A comprehensive review of challenges and advances in exosome-based drug delivery systems

Exosomes or so-called natural nanoparticles have recently shown enormous potential for targeted drug delivery systems. Several studies have reported that exosomes as advanced drug delivery platforms offer efficient targeting of chemotherapeutics compared to individual polymeric nanoparticles or liposomes. Taking structural constituents of exosomes, viz., proteins, nucleic acids, and lipids, into consideration, exosomes are the most promising carriers as genetic messengers and for treating genetic deficiencies or tumor progression. Unfortunately, very little attention has been paid to the factors like source, scalability, stability, and validation that contribute to the quality attributes of exosome-based drug products.
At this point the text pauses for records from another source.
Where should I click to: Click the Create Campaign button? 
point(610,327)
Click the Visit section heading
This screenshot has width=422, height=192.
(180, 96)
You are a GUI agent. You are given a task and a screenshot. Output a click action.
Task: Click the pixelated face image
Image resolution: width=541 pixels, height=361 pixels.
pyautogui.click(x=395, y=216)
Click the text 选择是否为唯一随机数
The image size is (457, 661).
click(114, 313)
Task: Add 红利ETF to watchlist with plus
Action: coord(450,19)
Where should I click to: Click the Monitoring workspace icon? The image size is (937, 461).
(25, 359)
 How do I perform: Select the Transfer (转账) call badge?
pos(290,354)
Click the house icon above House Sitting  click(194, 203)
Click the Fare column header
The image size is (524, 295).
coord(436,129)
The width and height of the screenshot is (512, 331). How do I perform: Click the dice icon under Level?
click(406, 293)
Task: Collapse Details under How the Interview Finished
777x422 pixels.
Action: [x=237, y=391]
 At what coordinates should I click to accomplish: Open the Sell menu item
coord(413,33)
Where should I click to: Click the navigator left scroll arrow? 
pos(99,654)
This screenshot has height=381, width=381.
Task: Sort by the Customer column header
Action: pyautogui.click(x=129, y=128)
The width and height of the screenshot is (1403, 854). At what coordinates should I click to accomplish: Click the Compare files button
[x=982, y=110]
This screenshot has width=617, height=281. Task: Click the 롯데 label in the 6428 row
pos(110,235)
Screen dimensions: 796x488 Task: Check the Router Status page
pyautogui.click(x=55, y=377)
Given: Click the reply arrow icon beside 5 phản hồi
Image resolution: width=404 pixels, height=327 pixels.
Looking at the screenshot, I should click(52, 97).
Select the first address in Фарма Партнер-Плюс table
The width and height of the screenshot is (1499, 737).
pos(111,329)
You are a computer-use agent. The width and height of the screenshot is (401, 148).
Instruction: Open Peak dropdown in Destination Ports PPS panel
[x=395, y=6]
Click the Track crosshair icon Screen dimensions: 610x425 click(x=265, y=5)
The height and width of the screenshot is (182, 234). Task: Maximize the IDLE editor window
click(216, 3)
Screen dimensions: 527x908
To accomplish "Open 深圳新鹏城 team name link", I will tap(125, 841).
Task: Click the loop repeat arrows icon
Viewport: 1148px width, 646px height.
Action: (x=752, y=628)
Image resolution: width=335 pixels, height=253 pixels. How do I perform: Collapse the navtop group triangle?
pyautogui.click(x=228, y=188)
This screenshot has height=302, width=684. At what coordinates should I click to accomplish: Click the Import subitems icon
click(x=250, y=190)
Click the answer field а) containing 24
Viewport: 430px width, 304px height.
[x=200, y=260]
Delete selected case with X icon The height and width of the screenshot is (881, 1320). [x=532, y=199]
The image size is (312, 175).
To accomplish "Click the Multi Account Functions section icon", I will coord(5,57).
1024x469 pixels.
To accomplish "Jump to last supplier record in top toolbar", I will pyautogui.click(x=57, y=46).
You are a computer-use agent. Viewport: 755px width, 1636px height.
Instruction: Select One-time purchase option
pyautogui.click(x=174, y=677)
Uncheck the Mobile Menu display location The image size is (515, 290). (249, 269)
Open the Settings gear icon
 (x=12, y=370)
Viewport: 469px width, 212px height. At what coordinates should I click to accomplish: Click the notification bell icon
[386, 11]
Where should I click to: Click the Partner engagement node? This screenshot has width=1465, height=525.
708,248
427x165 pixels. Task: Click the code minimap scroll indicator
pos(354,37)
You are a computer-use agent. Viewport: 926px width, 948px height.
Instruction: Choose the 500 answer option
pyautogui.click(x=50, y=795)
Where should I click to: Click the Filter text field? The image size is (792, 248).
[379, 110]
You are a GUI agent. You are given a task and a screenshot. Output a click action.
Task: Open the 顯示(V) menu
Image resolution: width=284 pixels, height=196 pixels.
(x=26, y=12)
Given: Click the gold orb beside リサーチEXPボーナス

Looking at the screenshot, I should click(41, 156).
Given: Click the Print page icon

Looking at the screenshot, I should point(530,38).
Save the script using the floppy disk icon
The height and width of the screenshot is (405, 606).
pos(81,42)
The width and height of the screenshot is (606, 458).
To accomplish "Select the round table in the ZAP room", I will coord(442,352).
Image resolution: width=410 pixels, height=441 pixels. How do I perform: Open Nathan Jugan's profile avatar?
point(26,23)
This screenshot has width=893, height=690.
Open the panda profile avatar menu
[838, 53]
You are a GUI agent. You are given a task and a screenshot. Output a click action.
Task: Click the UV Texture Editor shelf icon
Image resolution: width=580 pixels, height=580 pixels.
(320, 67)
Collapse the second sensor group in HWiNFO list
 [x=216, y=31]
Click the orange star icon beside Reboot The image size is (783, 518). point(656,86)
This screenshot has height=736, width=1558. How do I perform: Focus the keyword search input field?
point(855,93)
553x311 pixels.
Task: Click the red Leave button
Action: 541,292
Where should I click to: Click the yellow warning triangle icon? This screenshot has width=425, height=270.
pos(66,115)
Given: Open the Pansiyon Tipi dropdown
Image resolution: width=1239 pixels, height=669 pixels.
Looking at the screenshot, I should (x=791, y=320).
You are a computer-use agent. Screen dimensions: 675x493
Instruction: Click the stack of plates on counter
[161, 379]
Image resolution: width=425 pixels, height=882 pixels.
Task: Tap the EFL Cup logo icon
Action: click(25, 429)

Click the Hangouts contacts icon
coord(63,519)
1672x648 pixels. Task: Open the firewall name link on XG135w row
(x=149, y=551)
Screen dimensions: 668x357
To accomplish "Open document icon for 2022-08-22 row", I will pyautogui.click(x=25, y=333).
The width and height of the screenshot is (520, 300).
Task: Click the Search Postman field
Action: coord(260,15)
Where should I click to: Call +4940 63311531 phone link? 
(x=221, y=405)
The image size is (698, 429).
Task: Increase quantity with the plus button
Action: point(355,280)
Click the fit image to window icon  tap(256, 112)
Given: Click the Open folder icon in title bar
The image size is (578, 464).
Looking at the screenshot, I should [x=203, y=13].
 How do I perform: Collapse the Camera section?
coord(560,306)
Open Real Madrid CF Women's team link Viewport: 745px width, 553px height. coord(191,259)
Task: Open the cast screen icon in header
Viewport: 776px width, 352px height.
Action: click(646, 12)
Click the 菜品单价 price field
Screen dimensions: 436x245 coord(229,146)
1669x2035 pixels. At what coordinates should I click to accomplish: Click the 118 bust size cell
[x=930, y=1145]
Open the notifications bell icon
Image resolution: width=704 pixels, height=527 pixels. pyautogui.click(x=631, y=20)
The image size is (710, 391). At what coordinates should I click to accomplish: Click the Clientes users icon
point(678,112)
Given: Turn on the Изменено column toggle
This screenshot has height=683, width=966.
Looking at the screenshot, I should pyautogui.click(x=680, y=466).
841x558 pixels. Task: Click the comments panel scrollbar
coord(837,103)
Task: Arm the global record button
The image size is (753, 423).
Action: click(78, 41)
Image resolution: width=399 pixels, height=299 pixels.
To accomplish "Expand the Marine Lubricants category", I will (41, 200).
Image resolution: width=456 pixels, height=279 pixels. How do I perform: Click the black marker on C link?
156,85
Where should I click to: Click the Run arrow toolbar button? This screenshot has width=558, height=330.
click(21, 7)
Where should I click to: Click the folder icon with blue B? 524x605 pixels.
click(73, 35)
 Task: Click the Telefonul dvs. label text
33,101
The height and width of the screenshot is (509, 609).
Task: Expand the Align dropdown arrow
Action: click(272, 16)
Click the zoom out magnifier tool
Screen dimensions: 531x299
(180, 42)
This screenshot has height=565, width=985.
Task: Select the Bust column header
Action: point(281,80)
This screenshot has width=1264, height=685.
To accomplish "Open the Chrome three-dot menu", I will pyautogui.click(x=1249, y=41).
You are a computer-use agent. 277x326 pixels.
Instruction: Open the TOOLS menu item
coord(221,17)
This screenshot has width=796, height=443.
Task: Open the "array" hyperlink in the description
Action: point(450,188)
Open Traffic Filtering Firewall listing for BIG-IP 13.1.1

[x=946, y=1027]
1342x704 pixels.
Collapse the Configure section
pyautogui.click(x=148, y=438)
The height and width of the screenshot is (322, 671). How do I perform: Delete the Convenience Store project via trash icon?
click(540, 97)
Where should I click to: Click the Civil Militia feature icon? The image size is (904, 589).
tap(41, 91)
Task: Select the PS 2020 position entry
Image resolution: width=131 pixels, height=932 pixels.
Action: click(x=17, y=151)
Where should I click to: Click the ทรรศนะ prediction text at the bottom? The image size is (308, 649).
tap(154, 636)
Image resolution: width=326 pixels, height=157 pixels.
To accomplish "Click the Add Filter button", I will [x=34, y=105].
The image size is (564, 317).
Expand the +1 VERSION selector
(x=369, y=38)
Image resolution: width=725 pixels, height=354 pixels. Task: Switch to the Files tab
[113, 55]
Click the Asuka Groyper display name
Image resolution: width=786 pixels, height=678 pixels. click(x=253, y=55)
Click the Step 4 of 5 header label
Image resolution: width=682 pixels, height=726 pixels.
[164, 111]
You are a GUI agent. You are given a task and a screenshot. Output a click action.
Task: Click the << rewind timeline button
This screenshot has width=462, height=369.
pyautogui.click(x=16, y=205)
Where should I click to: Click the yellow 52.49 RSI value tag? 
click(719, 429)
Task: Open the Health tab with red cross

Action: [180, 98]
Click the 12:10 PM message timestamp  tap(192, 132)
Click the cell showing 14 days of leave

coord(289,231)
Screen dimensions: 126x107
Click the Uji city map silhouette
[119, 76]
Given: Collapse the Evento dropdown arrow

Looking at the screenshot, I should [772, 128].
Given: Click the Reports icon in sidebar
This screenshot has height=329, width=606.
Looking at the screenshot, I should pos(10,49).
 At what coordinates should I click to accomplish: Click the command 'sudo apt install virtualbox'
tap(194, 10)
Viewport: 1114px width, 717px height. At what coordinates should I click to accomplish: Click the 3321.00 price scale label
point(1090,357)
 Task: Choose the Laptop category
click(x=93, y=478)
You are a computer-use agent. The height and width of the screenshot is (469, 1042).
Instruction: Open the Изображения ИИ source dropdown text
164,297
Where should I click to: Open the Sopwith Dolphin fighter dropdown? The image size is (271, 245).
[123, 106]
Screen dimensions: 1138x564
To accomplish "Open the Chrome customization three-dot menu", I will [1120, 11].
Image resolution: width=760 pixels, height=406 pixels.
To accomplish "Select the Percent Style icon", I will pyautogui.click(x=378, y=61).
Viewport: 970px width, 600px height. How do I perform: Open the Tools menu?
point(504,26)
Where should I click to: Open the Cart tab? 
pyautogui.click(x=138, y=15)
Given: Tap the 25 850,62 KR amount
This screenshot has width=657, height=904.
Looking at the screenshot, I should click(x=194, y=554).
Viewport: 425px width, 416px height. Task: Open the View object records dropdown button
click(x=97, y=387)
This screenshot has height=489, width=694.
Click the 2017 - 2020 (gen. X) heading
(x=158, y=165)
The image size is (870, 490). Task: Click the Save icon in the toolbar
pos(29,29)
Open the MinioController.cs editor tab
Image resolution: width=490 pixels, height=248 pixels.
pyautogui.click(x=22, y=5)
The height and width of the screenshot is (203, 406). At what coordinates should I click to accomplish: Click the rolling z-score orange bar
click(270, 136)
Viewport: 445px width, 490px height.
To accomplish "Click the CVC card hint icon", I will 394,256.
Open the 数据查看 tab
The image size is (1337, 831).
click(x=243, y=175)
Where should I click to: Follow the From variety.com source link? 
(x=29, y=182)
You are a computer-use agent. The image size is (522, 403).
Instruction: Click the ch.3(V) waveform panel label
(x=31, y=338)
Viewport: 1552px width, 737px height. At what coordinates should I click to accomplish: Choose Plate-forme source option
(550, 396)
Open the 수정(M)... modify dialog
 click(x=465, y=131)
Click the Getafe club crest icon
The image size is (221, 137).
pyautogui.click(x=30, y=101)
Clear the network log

Some studies suggested that exosomes were stable at around -80 degrees C, which is impractical for storing pharmaceutical products. Currently, no reports on the shelf-life and in vivo stability of exosome formulations are available. Exosomes are quickly cleared from blood circulation, and their in vivo distribution depends on the source. Considering these challenges, further studies are necessary to address major limitations such as poor drug loading, reduced in vivo stability, a need for robust, economical, and scalable production methods, etc., which may unlock the potential of exosomes in clinical applications. A few reports based on hybrid exosomes involving hybridization between different cell/tumor/macrophage-derived exosomes with synthetic liposomes through membrane fusion have shown to overcome some limitations associated with natural or synthetic exosomes. Yet, sufficient evidence is indispensable to prove their stability and clinical efficacy.